Preparing for the bounce
When the recession bottoms out Tesla can prepare for when markets pick-up. Work for the construction industry will have evaporated, so Tesla can build new plants at rock-bottom prices. They’ll have a mighty warchest at this point, perhaps $40-50bn, and won’t be afraid to use it. Then greater scale should lead to lower prices, adding fuel to the fire for EV sales. Note the majority of people who buy Teslas refuse to return to ICE vehicles, which suggests Tesla will steadily accumulate a massive customer base. Of course they have other irons in the fire like grid storage and Optimus robots, which should see massive expansion as the economy picks up. In times of recession, the government likes to stimulate the economy to speed recovery, what better way to transition to a more technologically advanced future than Tesla?
What to expect
In some regards SpaceX provides an excellent example of what to expect from Tesla and the auto industry. Currently SpaceX launch most of the payload sent to space at prices too low for the legacy launch industry to compete.
“SpaceX might exceed 90% of all Earth payload to orbit later this year. Once Starship is launching at high rate, probably >99%.” ~ Elon Musk/X
New technology, like rocket reusability, put SpaceX on another level, which legacy providers are unwilling or unable to reach. Their leading competitor, The United Launch Alliance (ULA), has been on the block since 2019 but nobody wants to buy it. In addition, Boeing wants to unload the majority of its space business because it’s too hot in the kitchen. As legacy players like Lockheed and Boeing seek the exit, this makes room for scrappy startups like Rocket Lab, Impulse Space and Relativity Space to grow.

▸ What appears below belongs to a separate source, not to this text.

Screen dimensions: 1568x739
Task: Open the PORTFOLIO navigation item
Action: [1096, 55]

So while SpaceX currently enjoys a dominance that verges on supremacy, they have led the way for new space companies to find their wings and help break the stranglehold of legacy providers.

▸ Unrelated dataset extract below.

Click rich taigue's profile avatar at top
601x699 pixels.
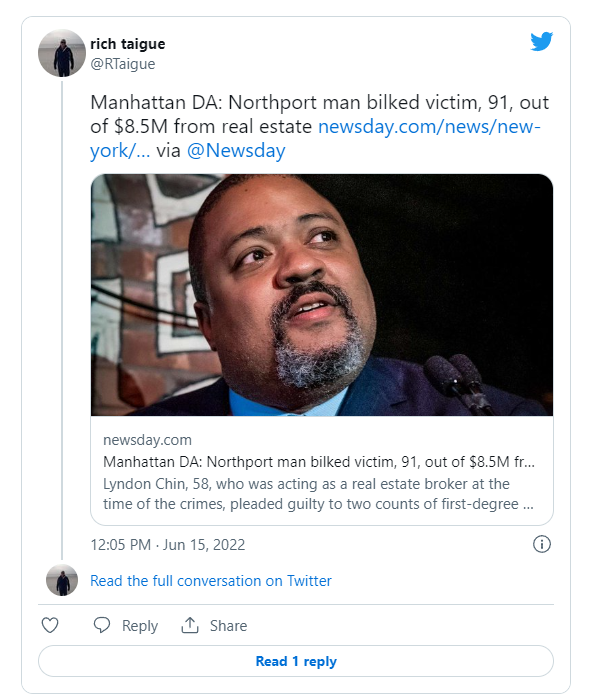point(62,53)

Tesla currently holds the top three spots for EV sales in the US, their propriety technology is simply too good for legacy to compete. Perhaps more importantly, Tesla has a completely different organization to most companies, that’s focused on technologic advance, which means legacy can never catch up. This implies Tesla will core out most of the old auto companies, leaving them little more than brands – trading off their prior good name. Again this should leave space for new EV startups around the world, although many existing EV companies will fold due to the recession. Overall Tesla should rise to unprecedented dominance, perhaps exceeding that of the Ford Motor Company in its heyday.
Virtuous Circle
“With a LOT of work and good ideas, I think it [Tesla] could exceed the value of all transport companies, excluding SpaceX” ~ Elon Musk
Tesla stock will fall in a recession, but many will see this as an opportunity to buy at bargain basement prices. When times are tough, many people who can’t afford a new car but believe in Tesla, will invest in the stock. Then as the stock recovers, they’ll buy a new Tesla, increasing sales figures and pushing the stock higher. Which will allow more people to buy a Tesla and so on, forming a virtuous circle. As Elon suggests the world is Tesla’s oyster, with no rival except SpaceX, who hold the commercial potential for many worlds and everything in between.
In conclusion
Expect big changes to the auto industry, recession means an end for some and for others a beginning. Tesla will plant when it rains then make hay when the sun shines. Counterintuitively recession should actually accelerate our transition to a sustainable economy.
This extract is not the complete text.